Rows contained in a dataset

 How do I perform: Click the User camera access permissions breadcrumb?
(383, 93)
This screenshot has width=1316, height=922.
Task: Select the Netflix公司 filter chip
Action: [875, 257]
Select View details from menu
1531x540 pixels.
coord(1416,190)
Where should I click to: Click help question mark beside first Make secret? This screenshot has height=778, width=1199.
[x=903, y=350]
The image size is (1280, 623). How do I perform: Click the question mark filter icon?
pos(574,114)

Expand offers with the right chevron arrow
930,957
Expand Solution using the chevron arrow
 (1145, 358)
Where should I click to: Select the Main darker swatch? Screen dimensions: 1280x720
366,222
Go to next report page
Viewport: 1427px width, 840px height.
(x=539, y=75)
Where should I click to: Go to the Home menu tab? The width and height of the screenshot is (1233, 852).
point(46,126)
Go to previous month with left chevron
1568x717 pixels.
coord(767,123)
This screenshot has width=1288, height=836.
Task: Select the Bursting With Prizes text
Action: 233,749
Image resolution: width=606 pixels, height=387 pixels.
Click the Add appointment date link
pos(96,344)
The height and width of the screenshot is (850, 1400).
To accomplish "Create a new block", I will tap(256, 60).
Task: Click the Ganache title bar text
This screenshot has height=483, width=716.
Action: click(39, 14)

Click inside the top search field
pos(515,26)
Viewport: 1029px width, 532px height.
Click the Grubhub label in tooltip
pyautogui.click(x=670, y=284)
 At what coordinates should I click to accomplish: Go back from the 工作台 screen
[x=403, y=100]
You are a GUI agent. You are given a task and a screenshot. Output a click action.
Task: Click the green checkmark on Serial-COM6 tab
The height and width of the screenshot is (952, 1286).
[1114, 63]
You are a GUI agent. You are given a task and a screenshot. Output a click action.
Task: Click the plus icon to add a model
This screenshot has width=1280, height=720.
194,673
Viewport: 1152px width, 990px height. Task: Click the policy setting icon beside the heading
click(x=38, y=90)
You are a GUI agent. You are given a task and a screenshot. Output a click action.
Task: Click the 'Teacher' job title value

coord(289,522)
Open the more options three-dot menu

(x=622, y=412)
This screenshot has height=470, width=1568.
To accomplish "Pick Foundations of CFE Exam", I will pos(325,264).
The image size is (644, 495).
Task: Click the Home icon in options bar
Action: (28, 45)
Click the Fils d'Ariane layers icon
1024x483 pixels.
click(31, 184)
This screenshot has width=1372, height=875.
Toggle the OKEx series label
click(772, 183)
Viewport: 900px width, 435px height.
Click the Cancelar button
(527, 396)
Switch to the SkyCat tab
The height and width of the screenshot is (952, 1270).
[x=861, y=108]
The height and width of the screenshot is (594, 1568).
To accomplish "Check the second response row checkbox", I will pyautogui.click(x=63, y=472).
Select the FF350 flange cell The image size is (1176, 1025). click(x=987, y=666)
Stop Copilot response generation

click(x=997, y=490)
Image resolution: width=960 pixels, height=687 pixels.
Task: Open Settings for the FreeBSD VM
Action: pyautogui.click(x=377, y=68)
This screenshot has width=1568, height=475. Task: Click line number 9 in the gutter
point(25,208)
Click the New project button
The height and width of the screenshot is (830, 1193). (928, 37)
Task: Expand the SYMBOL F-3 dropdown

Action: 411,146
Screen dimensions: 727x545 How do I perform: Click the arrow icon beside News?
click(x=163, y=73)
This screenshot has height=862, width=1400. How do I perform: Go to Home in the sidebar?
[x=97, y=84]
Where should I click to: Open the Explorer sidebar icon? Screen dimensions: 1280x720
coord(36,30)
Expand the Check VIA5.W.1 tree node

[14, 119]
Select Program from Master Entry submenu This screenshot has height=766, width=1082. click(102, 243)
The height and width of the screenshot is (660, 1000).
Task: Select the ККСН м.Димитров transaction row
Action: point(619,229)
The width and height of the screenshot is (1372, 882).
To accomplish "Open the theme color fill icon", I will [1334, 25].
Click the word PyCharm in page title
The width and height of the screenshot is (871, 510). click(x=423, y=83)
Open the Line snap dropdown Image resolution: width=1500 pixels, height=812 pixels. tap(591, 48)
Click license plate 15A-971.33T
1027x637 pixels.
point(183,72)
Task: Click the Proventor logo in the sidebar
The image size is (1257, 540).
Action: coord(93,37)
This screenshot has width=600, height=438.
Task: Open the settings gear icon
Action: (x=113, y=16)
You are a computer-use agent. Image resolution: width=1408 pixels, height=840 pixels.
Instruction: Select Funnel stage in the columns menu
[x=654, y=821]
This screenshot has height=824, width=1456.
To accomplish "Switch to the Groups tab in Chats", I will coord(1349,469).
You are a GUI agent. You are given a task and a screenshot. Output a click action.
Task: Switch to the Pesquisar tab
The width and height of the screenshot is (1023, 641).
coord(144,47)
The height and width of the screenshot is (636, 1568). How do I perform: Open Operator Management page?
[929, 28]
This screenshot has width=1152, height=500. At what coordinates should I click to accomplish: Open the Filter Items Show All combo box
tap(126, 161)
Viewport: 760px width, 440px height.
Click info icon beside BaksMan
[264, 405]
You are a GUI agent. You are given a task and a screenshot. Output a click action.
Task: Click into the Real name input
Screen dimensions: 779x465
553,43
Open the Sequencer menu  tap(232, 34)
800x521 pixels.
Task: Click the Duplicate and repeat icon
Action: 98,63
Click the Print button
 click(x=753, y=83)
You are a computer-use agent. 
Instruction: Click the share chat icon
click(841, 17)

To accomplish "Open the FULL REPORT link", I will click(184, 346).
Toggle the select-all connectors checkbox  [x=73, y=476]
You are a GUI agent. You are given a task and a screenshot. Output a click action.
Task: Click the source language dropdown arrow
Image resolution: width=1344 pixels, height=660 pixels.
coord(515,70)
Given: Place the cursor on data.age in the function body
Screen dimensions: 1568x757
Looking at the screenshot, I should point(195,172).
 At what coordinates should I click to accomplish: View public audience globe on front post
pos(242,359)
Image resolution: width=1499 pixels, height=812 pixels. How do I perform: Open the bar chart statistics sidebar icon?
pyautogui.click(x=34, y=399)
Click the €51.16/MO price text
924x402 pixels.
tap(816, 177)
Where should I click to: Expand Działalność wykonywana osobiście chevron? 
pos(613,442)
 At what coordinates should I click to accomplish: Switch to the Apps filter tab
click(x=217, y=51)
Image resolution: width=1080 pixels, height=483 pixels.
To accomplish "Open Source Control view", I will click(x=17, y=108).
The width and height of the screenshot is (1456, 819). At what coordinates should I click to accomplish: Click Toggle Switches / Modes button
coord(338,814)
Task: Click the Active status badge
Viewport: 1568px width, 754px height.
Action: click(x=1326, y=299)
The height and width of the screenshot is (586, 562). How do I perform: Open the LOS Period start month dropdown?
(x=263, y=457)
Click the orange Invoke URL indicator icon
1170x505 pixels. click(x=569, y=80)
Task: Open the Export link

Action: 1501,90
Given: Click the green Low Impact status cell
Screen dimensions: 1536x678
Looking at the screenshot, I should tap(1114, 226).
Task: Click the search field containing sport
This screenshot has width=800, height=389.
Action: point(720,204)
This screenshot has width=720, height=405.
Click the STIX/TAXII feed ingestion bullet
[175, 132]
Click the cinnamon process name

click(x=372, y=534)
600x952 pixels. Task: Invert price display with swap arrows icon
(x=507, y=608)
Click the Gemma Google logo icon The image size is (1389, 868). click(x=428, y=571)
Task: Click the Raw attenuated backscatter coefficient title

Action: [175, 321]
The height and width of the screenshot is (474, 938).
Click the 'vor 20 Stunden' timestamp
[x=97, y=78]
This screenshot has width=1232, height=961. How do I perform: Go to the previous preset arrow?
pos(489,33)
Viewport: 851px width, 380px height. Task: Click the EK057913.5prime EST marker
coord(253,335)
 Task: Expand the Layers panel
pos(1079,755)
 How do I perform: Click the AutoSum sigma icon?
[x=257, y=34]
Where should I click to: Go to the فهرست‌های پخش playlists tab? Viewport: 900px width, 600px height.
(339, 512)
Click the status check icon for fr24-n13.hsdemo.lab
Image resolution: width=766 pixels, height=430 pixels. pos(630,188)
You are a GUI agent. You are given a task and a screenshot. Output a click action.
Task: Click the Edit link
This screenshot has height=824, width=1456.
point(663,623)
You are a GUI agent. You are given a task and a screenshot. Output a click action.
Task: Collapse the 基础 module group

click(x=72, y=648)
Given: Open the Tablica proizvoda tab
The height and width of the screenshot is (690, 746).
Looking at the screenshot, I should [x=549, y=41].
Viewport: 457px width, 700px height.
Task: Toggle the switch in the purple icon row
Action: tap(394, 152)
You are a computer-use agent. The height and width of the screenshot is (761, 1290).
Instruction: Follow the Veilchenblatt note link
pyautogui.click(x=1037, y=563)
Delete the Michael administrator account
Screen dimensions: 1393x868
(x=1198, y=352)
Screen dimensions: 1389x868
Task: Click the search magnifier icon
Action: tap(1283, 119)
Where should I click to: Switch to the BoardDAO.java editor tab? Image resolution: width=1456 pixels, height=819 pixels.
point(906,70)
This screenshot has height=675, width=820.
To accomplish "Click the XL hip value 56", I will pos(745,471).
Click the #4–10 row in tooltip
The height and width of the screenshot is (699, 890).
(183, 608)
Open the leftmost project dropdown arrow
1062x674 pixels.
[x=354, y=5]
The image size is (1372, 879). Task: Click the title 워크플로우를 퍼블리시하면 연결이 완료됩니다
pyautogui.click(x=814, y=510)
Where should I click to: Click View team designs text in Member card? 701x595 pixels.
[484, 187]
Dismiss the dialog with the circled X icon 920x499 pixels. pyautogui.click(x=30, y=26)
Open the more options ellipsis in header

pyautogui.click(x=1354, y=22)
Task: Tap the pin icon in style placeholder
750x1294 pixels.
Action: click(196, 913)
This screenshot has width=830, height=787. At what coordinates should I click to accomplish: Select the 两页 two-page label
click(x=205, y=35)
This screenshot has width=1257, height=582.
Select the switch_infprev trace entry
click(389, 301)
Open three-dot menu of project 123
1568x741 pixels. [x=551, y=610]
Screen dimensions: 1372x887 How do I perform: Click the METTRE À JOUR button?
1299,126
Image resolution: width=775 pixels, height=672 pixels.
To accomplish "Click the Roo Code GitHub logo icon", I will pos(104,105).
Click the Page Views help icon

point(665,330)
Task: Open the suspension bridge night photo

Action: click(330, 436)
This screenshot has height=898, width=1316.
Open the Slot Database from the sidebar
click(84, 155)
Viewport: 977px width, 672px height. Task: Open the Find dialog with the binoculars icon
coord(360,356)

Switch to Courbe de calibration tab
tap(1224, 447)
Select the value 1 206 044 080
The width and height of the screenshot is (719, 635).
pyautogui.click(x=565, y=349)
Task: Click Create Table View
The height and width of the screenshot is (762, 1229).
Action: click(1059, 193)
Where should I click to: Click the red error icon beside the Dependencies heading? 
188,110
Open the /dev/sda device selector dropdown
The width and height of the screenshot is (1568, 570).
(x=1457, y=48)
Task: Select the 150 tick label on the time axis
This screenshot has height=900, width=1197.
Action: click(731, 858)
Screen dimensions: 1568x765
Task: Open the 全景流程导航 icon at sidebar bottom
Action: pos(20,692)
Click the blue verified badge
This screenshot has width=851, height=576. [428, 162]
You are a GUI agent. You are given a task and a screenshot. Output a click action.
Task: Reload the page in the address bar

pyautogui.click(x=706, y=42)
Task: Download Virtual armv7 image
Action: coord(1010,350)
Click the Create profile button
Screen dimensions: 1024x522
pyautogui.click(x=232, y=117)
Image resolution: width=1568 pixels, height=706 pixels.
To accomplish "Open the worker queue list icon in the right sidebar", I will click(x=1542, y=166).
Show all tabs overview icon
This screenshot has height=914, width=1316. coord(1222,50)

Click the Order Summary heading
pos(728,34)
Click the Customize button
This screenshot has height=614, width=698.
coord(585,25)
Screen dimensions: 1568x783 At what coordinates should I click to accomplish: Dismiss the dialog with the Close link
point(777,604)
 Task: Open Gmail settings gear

◆ **Work to complete**
Repeat the rows above word for word, beginning with the very first line and stopping after the line that contains "pyautogui.click(x=670, y=284)", including that line.

◆ **Response**
 How do I perform: Click the User camera access permissions breadcrumb?
(383, 93)
This screenshot has width=1316, height=922.
Task: Select the Netflix公司 filter chip
Action: [875, 257]
Select View details from menu
1531x540 pixels.
coord(1416,190)
Where should I click to: Click help question mark beside first Make secret? This screenshot has height=778, width=1199.
[x=903, y=350]
The image size is (1280, 623). How do I perform: Click the question mark filter icon?
pos(574,114)

Expand offers with the right chevron arrow
930,957
Expand Solution using the chevron arrow
 (1145, 358)
Where should I click to: Select the Main darker swatch? Screen dimensions: 1280x720
366,222
Go to next report page
Viewport: 1427px width, 840px height.
(x=539, y=75)
Where should I click to: Go to the Home menu tab? The width and height of the screenshot is (1233, 852).
point(46,126)
Go to previous month with left chevron
1568x717 pixels.
coord(767,123)
This screenshot has width=1288, height=836.
Task: Select the Bursting With Prizes text
Action: 233,749
Image resolution: width=606 pixels, height=387 pixels.
Click the Add appointment date link
pos(96,344)
The height and width of the screenshot is (850, 1400).
To accomplish "Create a new block", I will tap(256, 60).
Task: Click the Ganache title bar text
This screenshot has height=483, width=716.
Action: click(39, 14)

Click inside the top search field
pos(515,26)
Viewport: 1029px width, 532px height.
Click the Grubhub label in tooltip
pyautogui.click(x=670, y=284)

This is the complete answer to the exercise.